Roper Industries Earnings Call Nuggets: Sunquest and Addressable Markets
Deane Dray – Citi: For MHA, maybe some additional color on their mix; some sense of how or what percent of their contracts are exclusive, and maybe talk a bit about how much of the revenue comes from performance contracts and how they’ve done against those historically?
John Humphrey – EVP and CFO: So, none of their contracts are performance based. Most of the things you’re talking about, this idea of exclusivity is more of acute care hospital type of GPO – I mean, very little as far as MHA’s contracts with their customers are exclusive and none of them are performance-based.
Deane Dray – Citi: Then Brian, I was hoping you can expand on and maybe this is just the terminology, but on Sunquest when you talked about – you’re looking for a faster implementation. Is this – are you talking about integration, new software rollout or just – if you could expand on that point?
Brian D. Jellison – Chairman, President and CEO: The integration is fine. It’s just a world-class organization, and we’ve had nothing but a marvelous time working with the Sunquest people. But the adoption of the software upgrades that they’re getting is occurring at a faster pace I think than they expected. And as a result, their ability to execute against those and get the implementation needs to improve, and they’re making some structural changes around people and who is driving what, so that they can get better focus on that, because we can actually escalate their growth if we can get out there to get those new customers on board. It’s a customer integration, not a Roper to Sunquest integration question.
Deane Dray – Citi: Just to clarify on that, what is the growth rate that you’re expecting from Sunquest if you factor in these new software upgrades?
Brian D. Jellison – Chairman, President and CEO: I think we’re expecting it ought to grow at sort of high single digits.
Deane Dray – Citi: And what type of margins that you’ve been – you’re getting out of the blocks?
Brian D. Jellison – Chairman, President and CEO: I’d say they are may be twice ours.
Matt Summerville – KeyBanc Capital Markets: One follow-up on MHA and then I have another question. John or Brian, can you talk about the addressable markets size for MHA, the competitive environment, whether you see any disruptive technologies out there to what MHA has?

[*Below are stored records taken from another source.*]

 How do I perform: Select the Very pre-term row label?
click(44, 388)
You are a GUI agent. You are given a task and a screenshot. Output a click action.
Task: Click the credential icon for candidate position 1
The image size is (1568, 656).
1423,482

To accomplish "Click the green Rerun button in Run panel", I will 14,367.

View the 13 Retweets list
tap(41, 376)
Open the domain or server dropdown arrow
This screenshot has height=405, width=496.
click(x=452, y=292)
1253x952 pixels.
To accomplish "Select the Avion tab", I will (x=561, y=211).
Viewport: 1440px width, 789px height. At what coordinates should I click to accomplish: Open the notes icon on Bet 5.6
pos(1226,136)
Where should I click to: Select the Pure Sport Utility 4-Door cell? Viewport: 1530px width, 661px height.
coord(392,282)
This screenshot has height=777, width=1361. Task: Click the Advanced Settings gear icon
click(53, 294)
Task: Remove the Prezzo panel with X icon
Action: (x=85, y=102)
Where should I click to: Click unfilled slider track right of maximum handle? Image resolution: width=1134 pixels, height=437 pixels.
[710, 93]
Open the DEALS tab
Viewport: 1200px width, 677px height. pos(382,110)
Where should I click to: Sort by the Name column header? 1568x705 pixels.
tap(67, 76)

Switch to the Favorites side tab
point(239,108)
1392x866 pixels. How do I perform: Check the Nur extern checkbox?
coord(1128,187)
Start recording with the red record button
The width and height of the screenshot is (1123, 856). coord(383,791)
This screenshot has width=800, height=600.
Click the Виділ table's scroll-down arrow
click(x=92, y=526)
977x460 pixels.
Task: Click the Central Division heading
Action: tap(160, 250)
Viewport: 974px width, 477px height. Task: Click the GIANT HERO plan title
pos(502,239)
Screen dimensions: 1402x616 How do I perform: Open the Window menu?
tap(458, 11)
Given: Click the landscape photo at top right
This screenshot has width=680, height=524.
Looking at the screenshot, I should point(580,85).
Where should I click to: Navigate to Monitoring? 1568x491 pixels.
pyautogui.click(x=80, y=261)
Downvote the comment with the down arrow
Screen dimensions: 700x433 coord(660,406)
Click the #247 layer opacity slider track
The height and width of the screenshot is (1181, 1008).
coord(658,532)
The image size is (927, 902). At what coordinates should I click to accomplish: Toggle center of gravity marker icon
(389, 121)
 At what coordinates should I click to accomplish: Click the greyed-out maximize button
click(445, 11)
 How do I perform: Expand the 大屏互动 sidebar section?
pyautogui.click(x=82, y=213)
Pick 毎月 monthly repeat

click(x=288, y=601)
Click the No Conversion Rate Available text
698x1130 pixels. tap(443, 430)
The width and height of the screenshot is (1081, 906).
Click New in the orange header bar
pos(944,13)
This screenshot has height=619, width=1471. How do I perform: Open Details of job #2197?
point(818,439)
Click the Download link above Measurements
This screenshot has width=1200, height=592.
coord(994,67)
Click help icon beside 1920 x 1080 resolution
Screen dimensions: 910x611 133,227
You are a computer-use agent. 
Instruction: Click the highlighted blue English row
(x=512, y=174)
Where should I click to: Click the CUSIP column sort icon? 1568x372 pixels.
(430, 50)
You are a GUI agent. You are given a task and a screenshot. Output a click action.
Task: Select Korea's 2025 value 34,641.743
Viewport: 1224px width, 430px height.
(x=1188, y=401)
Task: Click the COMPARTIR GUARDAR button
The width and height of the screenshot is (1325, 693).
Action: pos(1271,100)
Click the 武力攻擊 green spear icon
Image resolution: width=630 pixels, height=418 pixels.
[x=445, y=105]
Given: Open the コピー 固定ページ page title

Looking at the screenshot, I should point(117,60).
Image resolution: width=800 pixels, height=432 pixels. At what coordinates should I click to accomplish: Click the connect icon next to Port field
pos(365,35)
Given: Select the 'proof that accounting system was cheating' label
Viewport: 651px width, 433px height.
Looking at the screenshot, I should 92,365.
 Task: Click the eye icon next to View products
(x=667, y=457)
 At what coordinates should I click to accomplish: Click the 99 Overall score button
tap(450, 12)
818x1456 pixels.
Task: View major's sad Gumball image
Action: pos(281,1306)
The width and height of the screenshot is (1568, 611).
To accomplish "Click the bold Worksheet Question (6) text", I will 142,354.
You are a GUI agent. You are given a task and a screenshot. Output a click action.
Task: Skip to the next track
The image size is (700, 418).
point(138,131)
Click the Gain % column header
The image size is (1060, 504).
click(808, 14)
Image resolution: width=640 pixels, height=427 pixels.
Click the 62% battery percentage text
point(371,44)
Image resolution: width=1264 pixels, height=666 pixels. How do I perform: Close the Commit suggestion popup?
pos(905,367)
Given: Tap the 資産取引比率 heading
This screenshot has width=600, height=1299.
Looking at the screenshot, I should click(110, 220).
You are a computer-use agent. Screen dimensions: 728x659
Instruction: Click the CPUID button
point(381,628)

John Humphrey – EVP and CFO: We see a lot of disruptive technologies, so they are molded in our diligence process. I mean they have a very high share, particularly in the long-term care pharmacy space, well north of 50% there, but it’s still – they have the largest share also in the long-term care facilities around food purchasing, but that’s still a relatively small share, so there is still quite a bit of headroom to grow in the long-term care facility and assisted living areas. And then we just see the positive drivers associated with demographic trends and more care being delivered in non-hospital setting as population ages. So, those are positive benefits, and then those share gains particularly on the LTCF side of their business are things that we think will drive their growth going forward.
Brian D. Jellison – Chairman, President and CEO: I think that, Matt, John means the disruptors that he sees are at MHA were fully owned.
John Humphrey – EVP and CFO: Yes, that is what I meant.
Brian D. Jellison – Chairman, President and CEO: We’re seeing a pretty clear pathway of growth there and we’re enabling a lot of people to be successful in a market place that probably wouldn’t be able to survive without the productivity that MHA allows them to deliver.
Matt Summerville – KeyBanc Capital Markets: Then for my follow-up, just Brian, can you help fill in the blanks a little bit on the organic growth forecast. You start out minus 3, it sounds to me like you weren’t specific, but the second quarter is maybe relatively flattish. That really does imply a pretty big finish to the year. Can you just sort of help bridge how Roper gets there?
John Humphrey – EVP and CFO: Sure. I mean, yeah, you’re right, as far as the math and the way that it rolls out. So with kind of down 3% in the first quarter, we’re expecting second quarter to be up kind of in the low single-digit range on an organic basis, 1%, 2%, 3%. And in the back half is in the high single-digit range, driven by the orders that we received in the first quarter. So that provides nice backlog and contracts and projects to execute against in the RF segment. And then just modestly improving areas, some new product introductions, and frankly, a little bit of easier comps as we get toward Q3 and Q4 in some of the Imaging and Industrial segments.